A tuberculose osteoarticular do joelho é uma apresentação incomum da doença, especialmente em crianças com menos de 1 ano de idade. A característica paucibacilar da infecção torna o diagnóstico um desafio, levando em consideração métodos mais clássicos como a cultura e o anatomopatológico. Os fatores de risco são contato com indivíduos com tuberculose bacilífera, estar em uma região de alta prevalência, e populações pediátricas. O presente relato descreve um caso de monoartrite por Mycobacterium tuberculosis, de curso crônico e manifestações inflamatórias intermitentes em um paciente masculino de 10 meses, sem sintomatologia extra-articular e sem história de convívio ou contato prévio com tuberculose bacilífera.

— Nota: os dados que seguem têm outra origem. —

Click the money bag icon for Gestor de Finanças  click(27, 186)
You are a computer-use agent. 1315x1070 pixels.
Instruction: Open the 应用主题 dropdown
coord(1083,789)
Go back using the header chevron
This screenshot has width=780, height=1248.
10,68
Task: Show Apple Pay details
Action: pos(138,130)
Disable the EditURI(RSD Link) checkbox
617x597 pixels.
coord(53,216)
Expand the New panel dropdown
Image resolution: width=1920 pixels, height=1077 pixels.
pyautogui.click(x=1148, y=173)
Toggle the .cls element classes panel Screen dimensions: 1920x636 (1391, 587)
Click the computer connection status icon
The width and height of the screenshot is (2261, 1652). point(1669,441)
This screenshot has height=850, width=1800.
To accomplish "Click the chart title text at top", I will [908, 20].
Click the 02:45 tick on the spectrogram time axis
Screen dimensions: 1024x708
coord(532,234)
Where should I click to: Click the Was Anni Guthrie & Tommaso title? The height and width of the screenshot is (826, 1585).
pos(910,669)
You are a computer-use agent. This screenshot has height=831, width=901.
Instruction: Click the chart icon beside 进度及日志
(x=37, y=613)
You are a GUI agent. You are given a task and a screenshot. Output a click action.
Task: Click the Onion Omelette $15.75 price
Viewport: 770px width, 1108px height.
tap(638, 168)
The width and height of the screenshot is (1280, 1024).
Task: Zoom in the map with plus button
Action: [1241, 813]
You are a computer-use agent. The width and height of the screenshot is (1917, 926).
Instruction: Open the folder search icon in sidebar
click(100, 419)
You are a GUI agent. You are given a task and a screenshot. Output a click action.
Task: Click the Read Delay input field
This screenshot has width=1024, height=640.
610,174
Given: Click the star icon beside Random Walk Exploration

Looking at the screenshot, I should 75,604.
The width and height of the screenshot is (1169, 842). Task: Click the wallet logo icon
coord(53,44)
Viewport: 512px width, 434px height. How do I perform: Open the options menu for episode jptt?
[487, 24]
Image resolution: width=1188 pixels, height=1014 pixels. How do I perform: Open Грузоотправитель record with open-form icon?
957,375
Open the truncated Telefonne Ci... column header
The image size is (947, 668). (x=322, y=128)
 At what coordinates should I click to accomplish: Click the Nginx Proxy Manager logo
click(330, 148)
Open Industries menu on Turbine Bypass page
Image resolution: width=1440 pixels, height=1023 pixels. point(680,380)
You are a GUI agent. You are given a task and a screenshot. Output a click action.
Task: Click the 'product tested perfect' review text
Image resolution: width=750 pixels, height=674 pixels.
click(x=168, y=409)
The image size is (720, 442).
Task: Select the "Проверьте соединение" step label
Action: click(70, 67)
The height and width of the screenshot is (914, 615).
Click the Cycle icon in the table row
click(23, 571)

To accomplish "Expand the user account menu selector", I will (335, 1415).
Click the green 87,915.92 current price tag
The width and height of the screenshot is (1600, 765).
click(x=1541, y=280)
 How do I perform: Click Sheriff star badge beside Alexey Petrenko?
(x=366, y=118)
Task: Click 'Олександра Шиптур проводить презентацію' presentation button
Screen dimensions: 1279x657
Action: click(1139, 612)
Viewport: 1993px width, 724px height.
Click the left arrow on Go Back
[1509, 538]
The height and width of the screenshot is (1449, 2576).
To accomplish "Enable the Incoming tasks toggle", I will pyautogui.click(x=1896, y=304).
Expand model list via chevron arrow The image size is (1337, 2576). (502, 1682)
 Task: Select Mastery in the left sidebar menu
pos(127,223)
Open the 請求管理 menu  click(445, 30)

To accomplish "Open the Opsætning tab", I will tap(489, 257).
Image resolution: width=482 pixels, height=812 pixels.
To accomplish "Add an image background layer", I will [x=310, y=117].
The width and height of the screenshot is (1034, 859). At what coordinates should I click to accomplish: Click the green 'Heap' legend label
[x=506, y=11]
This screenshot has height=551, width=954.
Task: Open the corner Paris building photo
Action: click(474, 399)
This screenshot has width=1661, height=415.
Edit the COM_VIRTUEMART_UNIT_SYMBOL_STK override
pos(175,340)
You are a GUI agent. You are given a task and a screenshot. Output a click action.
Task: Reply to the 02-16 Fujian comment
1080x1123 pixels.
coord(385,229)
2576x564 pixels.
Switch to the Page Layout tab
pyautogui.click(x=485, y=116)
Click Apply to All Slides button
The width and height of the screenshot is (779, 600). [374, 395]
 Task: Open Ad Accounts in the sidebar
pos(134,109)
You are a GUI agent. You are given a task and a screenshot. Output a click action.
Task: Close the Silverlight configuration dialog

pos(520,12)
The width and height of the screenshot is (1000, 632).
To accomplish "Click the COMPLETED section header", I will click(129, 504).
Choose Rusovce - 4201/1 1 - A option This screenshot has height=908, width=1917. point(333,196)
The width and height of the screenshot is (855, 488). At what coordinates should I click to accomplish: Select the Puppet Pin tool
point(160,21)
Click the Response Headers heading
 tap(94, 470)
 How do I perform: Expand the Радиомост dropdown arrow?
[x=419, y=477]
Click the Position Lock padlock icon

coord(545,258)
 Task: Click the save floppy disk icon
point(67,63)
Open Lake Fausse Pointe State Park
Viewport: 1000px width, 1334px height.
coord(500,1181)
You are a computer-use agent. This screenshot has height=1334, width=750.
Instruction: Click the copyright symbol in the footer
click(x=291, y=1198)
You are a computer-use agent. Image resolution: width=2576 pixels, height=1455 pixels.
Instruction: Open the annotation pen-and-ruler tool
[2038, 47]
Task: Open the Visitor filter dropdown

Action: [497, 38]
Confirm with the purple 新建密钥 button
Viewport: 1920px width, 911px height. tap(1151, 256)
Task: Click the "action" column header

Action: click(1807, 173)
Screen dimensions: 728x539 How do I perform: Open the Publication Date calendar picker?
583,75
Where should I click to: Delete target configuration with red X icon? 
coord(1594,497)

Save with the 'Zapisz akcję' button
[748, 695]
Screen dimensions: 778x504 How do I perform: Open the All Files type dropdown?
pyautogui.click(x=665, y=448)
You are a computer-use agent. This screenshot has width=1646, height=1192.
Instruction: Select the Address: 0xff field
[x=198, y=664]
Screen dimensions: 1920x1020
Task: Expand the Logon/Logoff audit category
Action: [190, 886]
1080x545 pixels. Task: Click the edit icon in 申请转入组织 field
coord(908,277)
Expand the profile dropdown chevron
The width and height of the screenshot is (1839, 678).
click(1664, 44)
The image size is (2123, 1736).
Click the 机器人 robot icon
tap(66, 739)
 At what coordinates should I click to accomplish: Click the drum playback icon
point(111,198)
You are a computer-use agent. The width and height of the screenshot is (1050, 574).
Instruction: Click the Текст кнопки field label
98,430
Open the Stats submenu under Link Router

A cultura foi negativa e o exame anatomopatológico foi inconclusivo para o agente etiológico e o diagnóstico foi realizado pela detecção de traços de DNA de M. tuberculosis no teste rápido molecular (GeneXpert), utilizando a técnica da reação em cadeia da polimerase. O tratamento foi realizado com medicamentos antituberculose e houve resolução completa do quadro clínico-radiográfico. Este caso enfatiza a importância de considerar a tuberculose como parte dos diagnósticos etiológicos diferenciais iniciais das artrites e, portanto, a necessidade da investigação precoce específica a esta bactéria, ainda que a suspeição clínica não seja elevada.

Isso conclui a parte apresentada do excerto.